TASK BRIEF → Every line from the beginning of the records below up to the one holding "Collapse the Form" should be quoted exactly; leave out the rest.

=-=-=-=-=

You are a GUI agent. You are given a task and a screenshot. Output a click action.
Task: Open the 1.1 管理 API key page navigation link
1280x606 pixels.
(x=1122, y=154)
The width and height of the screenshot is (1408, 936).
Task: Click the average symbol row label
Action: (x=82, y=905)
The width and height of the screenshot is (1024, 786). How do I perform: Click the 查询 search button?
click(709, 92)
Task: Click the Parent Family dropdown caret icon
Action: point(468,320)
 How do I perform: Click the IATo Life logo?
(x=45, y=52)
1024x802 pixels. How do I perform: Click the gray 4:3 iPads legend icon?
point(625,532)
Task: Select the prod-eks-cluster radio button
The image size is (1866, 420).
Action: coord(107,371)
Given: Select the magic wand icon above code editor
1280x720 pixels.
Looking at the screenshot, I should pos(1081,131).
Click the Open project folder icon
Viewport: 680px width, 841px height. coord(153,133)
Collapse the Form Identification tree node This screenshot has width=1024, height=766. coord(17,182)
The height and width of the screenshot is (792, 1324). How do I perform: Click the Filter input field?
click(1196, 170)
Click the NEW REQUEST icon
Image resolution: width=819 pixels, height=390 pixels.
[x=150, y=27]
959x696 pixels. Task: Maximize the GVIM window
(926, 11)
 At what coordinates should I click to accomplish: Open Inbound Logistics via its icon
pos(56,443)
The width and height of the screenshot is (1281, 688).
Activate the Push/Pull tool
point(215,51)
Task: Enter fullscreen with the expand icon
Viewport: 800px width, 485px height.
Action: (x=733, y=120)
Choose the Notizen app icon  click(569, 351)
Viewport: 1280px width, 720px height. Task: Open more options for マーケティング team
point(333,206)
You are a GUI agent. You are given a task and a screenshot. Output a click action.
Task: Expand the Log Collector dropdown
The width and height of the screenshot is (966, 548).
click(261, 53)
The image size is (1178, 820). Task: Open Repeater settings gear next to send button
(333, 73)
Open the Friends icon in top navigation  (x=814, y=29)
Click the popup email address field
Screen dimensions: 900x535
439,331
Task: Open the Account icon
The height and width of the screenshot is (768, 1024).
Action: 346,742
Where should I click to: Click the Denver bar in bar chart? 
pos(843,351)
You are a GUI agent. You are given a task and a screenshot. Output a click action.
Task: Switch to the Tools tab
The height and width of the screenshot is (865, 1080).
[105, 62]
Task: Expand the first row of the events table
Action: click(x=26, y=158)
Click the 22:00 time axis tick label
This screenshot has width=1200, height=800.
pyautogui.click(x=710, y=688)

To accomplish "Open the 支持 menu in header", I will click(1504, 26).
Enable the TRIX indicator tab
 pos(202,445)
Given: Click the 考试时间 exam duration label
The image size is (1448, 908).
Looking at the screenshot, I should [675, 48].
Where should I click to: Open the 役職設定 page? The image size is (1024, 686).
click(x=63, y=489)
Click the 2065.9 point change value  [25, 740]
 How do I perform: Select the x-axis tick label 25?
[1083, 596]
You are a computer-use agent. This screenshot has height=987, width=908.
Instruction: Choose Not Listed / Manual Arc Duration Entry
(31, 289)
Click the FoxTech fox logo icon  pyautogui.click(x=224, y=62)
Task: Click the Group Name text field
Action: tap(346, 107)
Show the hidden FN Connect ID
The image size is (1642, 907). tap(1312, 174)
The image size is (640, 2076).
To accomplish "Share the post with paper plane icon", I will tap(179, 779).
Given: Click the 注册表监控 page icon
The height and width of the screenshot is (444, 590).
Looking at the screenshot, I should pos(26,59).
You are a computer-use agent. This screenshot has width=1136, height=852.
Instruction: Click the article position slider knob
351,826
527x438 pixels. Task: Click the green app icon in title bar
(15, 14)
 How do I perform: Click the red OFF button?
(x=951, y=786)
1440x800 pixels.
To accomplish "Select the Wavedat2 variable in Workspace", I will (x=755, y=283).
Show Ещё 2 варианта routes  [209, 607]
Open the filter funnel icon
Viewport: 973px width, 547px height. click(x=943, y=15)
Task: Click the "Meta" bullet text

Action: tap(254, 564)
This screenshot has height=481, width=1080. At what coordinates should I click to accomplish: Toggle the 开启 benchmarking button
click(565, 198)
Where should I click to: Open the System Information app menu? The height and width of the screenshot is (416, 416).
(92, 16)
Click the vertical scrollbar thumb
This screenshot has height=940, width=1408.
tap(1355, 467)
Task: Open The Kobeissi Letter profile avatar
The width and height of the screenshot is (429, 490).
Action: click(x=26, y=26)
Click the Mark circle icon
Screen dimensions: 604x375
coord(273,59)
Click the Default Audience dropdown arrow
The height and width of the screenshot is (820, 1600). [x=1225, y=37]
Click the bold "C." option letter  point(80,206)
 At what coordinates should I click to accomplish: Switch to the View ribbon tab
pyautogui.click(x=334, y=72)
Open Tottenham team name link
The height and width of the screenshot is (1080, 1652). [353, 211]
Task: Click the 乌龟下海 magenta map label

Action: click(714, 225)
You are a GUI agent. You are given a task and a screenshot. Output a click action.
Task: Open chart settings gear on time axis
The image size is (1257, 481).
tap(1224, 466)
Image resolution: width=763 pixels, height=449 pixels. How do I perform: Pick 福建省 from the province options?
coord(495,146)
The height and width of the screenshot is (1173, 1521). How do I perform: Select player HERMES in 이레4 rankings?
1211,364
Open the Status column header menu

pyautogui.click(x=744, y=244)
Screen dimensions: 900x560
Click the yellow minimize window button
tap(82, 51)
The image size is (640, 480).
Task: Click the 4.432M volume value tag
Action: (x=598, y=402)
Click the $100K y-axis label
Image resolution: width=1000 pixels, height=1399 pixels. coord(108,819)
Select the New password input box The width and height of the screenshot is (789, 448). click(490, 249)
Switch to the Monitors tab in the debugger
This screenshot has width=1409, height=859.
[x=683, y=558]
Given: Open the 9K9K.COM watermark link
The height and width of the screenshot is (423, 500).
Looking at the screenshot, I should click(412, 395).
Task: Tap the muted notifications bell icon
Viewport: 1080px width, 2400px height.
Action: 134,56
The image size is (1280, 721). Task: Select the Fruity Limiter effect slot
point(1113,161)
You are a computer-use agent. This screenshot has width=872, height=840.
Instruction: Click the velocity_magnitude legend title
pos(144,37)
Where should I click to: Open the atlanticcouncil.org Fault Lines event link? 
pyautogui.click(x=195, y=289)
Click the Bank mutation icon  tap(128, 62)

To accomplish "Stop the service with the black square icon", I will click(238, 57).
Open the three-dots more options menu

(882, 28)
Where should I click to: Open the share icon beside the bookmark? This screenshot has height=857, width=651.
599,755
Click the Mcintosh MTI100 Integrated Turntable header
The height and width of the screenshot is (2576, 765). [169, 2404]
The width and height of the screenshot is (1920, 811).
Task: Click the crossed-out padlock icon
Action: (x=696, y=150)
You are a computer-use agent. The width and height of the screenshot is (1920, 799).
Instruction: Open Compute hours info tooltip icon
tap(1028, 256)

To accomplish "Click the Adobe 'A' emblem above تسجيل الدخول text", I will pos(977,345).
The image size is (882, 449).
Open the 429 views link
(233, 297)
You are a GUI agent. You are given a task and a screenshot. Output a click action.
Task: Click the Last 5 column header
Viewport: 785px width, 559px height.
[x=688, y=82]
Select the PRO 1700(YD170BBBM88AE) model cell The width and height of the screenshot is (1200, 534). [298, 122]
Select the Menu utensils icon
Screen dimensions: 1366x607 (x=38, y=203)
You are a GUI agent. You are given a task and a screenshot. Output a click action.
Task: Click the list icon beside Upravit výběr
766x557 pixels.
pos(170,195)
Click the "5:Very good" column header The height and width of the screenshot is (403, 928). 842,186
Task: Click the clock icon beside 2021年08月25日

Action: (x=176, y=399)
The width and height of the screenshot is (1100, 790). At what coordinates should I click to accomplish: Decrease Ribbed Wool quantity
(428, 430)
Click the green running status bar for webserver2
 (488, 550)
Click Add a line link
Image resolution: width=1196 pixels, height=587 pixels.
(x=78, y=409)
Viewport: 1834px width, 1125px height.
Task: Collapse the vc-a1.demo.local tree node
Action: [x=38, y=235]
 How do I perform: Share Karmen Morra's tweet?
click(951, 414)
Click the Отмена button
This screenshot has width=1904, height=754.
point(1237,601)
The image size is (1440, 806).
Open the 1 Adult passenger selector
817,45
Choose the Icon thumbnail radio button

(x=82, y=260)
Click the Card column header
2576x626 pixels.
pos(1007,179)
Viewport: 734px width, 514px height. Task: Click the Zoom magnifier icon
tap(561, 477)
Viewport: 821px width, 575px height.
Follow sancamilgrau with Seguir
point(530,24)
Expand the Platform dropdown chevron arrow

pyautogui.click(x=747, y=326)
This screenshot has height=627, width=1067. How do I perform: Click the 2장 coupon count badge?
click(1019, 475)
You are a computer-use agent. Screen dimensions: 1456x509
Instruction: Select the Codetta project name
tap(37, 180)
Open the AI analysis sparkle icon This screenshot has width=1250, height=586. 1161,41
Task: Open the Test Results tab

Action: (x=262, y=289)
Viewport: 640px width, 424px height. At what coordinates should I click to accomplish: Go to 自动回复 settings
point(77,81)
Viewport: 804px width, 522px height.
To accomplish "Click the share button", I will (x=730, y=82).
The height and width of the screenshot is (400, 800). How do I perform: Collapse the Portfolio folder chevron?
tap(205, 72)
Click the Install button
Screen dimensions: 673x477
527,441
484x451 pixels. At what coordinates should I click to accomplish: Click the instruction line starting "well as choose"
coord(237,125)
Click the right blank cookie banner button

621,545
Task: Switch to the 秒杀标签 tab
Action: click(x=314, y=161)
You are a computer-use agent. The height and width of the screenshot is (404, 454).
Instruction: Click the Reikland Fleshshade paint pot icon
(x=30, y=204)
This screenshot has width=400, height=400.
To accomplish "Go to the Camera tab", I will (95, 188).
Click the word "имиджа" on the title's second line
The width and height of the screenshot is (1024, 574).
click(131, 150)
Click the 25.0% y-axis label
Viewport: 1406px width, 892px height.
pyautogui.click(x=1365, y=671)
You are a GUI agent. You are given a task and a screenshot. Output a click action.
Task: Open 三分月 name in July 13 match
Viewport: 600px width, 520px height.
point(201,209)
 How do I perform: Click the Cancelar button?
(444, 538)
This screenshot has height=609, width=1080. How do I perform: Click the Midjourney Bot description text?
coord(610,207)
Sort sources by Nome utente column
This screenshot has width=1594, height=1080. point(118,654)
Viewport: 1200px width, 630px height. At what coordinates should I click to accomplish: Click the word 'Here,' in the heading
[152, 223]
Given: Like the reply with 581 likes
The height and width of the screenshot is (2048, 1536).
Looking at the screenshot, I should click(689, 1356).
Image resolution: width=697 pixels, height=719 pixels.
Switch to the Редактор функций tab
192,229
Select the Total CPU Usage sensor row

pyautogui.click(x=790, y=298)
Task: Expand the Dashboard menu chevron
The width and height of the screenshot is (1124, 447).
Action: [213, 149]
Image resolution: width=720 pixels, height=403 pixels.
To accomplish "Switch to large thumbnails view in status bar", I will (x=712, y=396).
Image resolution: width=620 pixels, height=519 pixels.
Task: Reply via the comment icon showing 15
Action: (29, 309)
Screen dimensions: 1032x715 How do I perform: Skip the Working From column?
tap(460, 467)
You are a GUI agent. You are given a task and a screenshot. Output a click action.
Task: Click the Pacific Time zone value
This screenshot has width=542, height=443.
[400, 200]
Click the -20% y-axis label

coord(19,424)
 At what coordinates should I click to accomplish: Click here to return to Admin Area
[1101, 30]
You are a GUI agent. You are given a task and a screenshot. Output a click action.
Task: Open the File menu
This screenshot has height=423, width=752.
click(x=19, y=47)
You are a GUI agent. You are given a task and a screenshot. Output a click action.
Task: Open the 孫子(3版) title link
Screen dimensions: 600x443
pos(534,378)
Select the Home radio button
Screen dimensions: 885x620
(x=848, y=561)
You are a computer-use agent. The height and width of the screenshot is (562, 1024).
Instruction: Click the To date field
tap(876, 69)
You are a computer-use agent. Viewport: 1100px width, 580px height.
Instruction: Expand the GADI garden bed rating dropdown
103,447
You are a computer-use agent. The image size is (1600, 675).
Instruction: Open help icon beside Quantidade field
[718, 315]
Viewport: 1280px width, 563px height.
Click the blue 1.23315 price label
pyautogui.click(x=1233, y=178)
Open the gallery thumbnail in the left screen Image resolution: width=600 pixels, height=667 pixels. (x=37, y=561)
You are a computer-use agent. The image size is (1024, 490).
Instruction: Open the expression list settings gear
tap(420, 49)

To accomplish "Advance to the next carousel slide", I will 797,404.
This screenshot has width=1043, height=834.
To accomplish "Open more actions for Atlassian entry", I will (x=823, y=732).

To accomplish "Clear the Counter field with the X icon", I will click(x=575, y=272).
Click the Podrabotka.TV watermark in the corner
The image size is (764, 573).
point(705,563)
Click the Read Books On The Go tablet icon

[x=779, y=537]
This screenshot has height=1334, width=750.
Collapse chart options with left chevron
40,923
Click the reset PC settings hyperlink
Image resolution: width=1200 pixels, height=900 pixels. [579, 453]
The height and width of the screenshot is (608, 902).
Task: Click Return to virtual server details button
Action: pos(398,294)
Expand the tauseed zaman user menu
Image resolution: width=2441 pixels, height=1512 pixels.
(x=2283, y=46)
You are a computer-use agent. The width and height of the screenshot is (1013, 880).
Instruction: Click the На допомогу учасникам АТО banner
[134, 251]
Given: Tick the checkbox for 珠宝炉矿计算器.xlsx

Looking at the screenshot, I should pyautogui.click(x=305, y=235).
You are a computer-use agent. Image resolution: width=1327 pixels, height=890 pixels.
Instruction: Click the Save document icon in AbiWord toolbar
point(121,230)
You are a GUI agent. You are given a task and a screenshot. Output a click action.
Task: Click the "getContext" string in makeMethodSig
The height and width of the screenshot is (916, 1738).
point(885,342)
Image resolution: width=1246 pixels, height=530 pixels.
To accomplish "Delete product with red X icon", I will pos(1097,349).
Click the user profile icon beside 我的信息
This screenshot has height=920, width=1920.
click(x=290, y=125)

=-=-=-=-=

ANSWER BOX →
You are a GUI agent. You are given a task and a screenshot. Output a click action.
Task: Open the 1.1 管理 API key page navigation link
1280x606 pixels.
(x=1122, y=154)
The width and height of the screenshot is (1408, 936).
Task: Click the average symbol row label
Action: (x=82, y=905)
The width and height of the screenshot is (1024, 786). How do I perform: Click the 查询 search button?
click(709, 92)
Task: Click the Parent Family dropdown caret icon
Action: point(468,320)
 How do I perform: Click the IATo Life logo?
(x=45, y=52)
1024x802 pixels. How do I perform: Click the gray 4:3 iPads legend icon?
point(625,532)
Task: Select the prod-eks-cluster radio button
The image size is (1866, 420).
Action: coord(107,371)
Given: Select the magic wand icon above code editor
1280x720 pixels.
Looking at the screenshot, I should pos(1081,131).
Click the Open project folder icon
Viewport: 680px width, 841px height. coord(153,133)
Collapse the Form Identification tree node This screenshot has width=1024, height=766. coord(17,182)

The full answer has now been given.